He was responding to two Independent articles, one about his appearance in federal court, another about the prolific social-media postings that came to investigators’ attention.

Answering questions via the speaker on his wife’s smartphone Sunday evening, in a call made on a prepaid card (the conversation began with a prerecorded message from the prison), Biggs, who’s 33, admitted selling drugs in New Haven since his early teens living on Fair Haven’s Poplar Street. (Click on the play arrow at the top of the story to hear excerpts from the conversation, illustrated with pictures from Biggs’ social-media postings.)

Yeah, I mean, I do sell drugs. I tell them to their face. I’ll tell President Obama to his face,” Biggs declared.” I sell weed, and maybe a little bit of coke, not even making a day to day living out of it. I might have some this week, but I might not have any for the next two weeks, who knows?
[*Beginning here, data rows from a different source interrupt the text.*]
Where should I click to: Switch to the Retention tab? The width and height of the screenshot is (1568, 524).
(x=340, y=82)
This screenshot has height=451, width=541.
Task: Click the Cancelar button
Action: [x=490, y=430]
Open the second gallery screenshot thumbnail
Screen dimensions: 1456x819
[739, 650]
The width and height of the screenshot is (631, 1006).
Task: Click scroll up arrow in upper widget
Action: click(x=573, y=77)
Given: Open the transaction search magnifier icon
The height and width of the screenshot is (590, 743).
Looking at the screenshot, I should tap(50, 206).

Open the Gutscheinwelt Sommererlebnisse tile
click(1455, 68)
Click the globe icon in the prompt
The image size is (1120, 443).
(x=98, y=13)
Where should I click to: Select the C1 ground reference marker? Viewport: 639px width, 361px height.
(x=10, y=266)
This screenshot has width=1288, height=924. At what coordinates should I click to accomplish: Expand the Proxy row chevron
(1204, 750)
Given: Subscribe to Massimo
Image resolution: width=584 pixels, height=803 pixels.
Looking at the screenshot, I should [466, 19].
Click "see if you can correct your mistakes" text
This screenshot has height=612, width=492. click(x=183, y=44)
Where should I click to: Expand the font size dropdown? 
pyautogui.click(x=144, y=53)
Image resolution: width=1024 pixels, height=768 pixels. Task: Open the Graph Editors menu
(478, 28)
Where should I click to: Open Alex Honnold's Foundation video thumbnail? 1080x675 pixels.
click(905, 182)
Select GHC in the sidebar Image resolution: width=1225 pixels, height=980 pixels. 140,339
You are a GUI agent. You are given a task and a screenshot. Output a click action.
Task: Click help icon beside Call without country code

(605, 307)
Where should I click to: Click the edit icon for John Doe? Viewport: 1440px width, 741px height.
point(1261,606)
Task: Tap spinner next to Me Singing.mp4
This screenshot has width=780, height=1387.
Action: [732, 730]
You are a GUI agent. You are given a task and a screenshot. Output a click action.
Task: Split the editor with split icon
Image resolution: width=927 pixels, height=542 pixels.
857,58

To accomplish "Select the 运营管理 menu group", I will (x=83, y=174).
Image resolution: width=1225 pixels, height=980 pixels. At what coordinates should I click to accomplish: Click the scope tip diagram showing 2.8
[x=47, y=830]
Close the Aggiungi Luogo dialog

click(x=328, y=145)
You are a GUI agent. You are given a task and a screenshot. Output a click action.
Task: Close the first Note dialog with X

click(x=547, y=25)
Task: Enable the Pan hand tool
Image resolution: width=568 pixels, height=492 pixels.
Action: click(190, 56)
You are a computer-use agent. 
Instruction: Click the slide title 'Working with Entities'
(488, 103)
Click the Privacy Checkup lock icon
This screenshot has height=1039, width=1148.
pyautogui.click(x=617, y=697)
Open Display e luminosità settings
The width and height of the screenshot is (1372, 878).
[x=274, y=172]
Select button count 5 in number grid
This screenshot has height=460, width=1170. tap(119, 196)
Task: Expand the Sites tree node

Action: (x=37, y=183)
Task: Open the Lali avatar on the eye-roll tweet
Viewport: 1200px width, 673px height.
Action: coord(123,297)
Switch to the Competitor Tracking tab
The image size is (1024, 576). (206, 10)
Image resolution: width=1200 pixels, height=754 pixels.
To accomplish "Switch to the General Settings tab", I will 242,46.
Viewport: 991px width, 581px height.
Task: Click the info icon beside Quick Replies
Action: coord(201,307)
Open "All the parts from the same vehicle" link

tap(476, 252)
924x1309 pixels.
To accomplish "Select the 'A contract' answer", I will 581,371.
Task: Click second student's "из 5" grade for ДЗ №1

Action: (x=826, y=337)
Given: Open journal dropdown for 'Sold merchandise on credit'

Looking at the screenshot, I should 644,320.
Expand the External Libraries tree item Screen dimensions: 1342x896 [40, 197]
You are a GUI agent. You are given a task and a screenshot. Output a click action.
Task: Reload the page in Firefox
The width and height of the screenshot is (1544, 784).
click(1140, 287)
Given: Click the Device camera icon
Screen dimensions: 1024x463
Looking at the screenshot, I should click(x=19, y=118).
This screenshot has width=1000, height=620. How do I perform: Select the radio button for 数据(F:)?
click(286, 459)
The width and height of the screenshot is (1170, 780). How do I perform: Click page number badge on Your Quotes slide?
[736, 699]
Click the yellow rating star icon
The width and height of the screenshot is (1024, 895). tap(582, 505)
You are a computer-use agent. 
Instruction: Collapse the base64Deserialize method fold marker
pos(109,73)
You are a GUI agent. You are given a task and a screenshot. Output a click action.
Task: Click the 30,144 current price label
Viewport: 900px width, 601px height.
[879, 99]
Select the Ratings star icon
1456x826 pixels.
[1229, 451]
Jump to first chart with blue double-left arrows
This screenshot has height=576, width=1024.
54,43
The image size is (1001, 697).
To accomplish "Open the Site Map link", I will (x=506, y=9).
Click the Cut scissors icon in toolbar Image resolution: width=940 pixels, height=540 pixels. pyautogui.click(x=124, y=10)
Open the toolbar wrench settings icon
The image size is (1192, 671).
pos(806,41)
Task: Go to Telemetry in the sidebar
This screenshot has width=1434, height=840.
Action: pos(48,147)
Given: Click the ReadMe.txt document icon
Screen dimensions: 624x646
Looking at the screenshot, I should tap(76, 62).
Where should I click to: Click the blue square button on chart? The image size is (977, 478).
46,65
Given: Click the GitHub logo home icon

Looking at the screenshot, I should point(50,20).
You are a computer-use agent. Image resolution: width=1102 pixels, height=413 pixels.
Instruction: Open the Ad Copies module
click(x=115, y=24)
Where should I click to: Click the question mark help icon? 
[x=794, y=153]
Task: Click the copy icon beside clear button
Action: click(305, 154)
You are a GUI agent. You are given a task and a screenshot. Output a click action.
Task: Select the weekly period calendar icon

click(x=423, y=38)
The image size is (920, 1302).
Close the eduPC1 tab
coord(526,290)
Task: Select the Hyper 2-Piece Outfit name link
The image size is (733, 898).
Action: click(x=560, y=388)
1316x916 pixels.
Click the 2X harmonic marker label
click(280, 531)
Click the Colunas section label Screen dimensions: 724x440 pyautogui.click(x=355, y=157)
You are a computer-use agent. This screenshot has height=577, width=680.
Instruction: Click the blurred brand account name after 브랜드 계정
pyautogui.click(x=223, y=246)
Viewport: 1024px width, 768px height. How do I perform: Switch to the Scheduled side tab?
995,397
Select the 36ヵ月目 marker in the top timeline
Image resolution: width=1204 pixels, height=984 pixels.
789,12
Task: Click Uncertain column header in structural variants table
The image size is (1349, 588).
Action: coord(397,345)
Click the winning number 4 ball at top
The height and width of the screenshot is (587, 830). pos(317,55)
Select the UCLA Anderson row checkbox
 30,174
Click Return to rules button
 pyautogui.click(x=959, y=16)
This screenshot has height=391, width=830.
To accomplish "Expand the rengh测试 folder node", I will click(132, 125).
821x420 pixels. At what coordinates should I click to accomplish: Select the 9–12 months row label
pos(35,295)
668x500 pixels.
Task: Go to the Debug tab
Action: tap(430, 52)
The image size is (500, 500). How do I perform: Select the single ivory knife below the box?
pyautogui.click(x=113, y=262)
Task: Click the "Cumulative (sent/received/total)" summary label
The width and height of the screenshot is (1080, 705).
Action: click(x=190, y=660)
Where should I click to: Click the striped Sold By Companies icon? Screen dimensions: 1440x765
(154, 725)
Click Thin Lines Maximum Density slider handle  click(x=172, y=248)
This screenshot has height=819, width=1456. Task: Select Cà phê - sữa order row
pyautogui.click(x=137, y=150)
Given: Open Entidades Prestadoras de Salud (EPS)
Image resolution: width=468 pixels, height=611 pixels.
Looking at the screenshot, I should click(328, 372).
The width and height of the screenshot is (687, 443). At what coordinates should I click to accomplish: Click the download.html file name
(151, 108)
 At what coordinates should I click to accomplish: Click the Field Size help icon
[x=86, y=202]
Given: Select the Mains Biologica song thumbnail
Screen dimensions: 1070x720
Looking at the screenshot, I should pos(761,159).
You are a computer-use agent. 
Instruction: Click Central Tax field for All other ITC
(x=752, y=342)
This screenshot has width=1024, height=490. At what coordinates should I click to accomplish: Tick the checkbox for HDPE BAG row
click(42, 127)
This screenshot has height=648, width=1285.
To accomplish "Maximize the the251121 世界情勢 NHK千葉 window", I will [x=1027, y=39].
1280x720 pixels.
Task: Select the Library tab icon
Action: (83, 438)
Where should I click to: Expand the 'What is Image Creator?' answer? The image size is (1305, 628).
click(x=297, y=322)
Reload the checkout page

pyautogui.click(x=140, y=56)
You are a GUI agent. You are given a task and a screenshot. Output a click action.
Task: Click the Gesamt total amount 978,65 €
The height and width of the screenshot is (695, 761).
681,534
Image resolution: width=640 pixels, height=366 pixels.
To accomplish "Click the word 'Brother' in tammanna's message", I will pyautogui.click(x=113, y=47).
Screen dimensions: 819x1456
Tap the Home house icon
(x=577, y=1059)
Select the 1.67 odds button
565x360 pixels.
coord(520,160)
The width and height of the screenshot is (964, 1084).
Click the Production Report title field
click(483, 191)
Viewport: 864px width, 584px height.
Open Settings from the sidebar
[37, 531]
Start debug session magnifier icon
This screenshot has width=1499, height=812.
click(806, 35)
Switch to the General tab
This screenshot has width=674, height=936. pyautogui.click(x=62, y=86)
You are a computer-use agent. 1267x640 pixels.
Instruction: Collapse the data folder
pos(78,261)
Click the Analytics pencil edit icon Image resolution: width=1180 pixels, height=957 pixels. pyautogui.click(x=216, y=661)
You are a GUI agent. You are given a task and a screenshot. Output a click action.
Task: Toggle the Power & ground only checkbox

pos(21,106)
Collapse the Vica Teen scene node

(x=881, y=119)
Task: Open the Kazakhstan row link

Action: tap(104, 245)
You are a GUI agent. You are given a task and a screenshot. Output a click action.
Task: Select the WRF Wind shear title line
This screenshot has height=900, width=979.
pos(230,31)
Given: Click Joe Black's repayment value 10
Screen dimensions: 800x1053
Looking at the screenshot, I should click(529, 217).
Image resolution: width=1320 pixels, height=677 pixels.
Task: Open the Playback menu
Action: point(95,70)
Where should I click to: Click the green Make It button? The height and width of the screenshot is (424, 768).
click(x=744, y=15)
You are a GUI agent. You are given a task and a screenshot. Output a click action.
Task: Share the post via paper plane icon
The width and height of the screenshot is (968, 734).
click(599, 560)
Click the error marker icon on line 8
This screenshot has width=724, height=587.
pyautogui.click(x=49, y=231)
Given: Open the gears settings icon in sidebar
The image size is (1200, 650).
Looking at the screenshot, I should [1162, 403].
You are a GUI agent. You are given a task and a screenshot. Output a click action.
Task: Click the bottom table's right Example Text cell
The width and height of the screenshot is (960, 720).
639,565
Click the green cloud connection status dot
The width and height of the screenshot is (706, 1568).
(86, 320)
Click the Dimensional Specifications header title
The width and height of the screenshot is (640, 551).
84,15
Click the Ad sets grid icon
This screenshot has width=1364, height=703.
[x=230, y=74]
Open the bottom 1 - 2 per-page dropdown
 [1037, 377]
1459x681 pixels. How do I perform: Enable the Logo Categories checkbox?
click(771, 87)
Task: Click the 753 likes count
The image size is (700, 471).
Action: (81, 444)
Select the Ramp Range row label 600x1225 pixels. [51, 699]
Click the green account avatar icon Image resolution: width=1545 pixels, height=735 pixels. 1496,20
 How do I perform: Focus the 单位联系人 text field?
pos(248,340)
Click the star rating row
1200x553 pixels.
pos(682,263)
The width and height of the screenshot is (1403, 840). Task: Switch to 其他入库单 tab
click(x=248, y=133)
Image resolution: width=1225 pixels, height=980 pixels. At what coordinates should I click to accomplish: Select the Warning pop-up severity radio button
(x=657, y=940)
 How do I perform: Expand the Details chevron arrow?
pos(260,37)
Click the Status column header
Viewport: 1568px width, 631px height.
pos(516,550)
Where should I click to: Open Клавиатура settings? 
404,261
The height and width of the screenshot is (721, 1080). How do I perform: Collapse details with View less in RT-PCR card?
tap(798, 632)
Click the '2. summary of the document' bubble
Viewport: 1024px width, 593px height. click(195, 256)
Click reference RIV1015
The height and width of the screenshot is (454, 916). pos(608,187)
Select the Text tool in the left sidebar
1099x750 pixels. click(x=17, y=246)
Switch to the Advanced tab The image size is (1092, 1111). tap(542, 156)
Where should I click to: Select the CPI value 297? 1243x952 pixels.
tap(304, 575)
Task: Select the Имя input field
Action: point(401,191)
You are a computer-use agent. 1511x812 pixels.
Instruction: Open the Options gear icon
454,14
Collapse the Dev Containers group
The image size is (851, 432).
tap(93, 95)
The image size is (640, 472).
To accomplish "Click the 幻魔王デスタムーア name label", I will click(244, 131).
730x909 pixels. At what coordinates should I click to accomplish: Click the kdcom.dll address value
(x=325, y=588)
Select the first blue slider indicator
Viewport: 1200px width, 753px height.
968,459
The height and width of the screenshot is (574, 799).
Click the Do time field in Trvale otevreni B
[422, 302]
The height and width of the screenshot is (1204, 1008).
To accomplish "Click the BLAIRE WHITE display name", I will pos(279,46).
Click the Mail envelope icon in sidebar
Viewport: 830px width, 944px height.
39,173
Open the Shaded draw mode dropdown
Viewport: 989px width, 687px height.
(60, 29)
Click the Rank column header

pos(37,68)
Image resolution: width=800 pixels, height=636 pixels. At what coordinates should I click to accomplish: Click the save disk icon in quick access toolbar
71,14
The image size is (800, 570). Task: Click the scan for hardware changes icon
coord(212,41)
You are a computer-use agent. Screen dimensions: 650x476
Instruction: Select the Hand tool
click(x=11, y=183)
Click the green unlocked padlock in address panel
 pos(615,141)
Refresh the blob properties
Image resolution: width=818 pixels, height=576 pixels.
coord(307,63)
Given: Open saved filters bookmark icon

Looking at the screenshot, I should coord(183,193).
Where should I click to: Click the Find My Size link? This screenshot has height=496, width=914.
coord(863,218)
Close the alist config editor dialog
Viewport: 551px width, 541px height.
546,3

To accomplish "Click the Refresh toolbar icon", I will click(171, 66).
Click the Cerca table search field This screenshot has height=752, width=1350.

Biggs insisted he’s never been the big player that prosecutor Vatti alleged when Biggs appeared in court on May 23 following the sweeps. New Haven cops similarly concluded that Biggs ranks high in the organization.

Look at my charges!” Biggs said. I haven’t had a felony in nine years! In a city like New Haven, that’s incredible. In a city like New Haven, I deserve a pat on the fucking back.” According to the state judicial website, Biggs got a one-year jail sentence, suspended after 30 days, for a 2007 felony third-degree burglary charge.

The feds and the New Haven cops who conducted Operation Bloodline” were watching too many rap videos, and believing them, Biggs argued.

Ever Heard Of 50 Cent?”

Indeed, Biggs and another top defendant, a rapper known as Wylie Don,” put numerous videos and Facebook postings on the web bragging of criminal activity, and showing the faces of alleged associates, under the banner of the Klean-Up Krew.” Investigators watched the videos, reviewed the pages, and used them as a starting point to link targets of the probe.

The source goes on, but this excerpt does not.